Eine Erkenntnis, die Friederike von Kirchbach am Sonntagabend, am Beginn der Karwoche, den Zuhörern in der St. Nikolaikirche wohl vermitteln wollte. Die Pröpstin, die als stellvertretende Bischöfin der evangelischen Kirche Berlin-Brandenburg-schlesische Oberlausitz fungiert, bestieg als letzte Predigerin der diesjährigen sechs Potsdamer Passionspredigten die Kanzel der Kirche am Alten Markt. Die Veranstaltungsreihe wurde vom Stadtkirchenpfarramt initiiert.
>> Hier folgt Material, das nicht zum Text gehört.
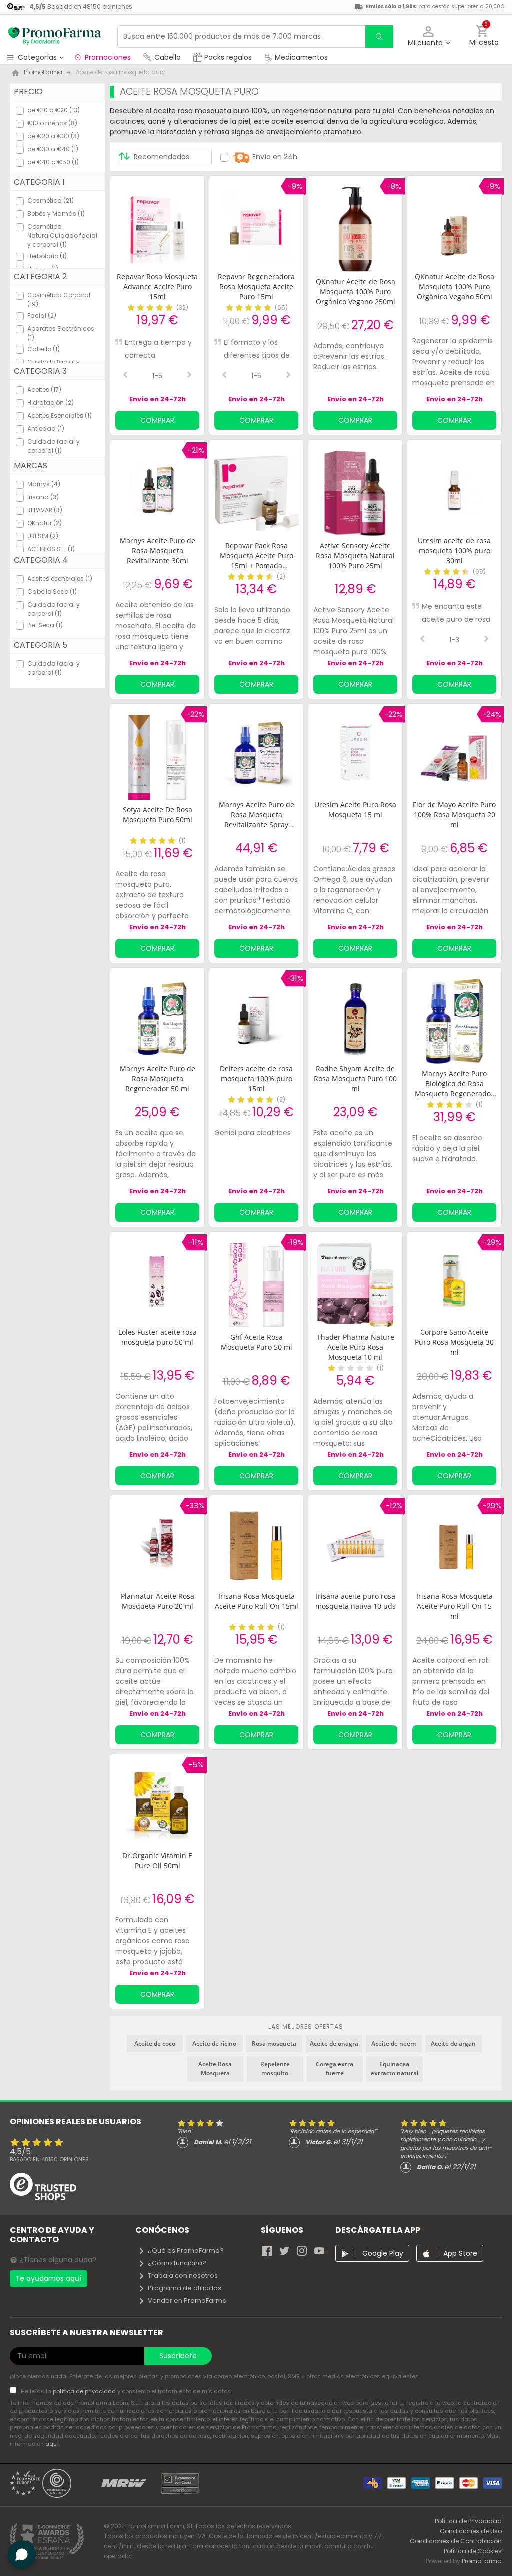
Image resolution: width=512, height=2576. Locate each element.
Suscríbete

Leiden, Schmerz, Traurigkeit und Trauer waren auch in der begleitenden Tanz-Improvisation von Ruth Knaup dominant. In ergreifenden Bildern hat die Potsdamerin zu den sensibel improvisierten Orgelklängen von Björn O. Wiede das Aufgepeitscht-Dramatische und die verhaltene Stille der emotionalen Erregung dargestellt. Der Bitte um Trost verlieh Ruth Knaup Ausdruck, doch sie stellte dabei kein billiges Vertrösten in den Raum. Am Ende lag sie wie am Boden zerstört, doch auch von Hoffnung erfüllt, auf den Altarstufen. Zuvor hatten Pfarrerin Juliane Rumpel und Vikar Thomas Thieme in einem „WortOrt“ sich mit einer eigenen Lesart dem Thema zugewandt und dem Kreislauf von Traurigkeit, Trauer, Schmerz, doch auch Freude eindrucksvoll zu Gehör gebracht.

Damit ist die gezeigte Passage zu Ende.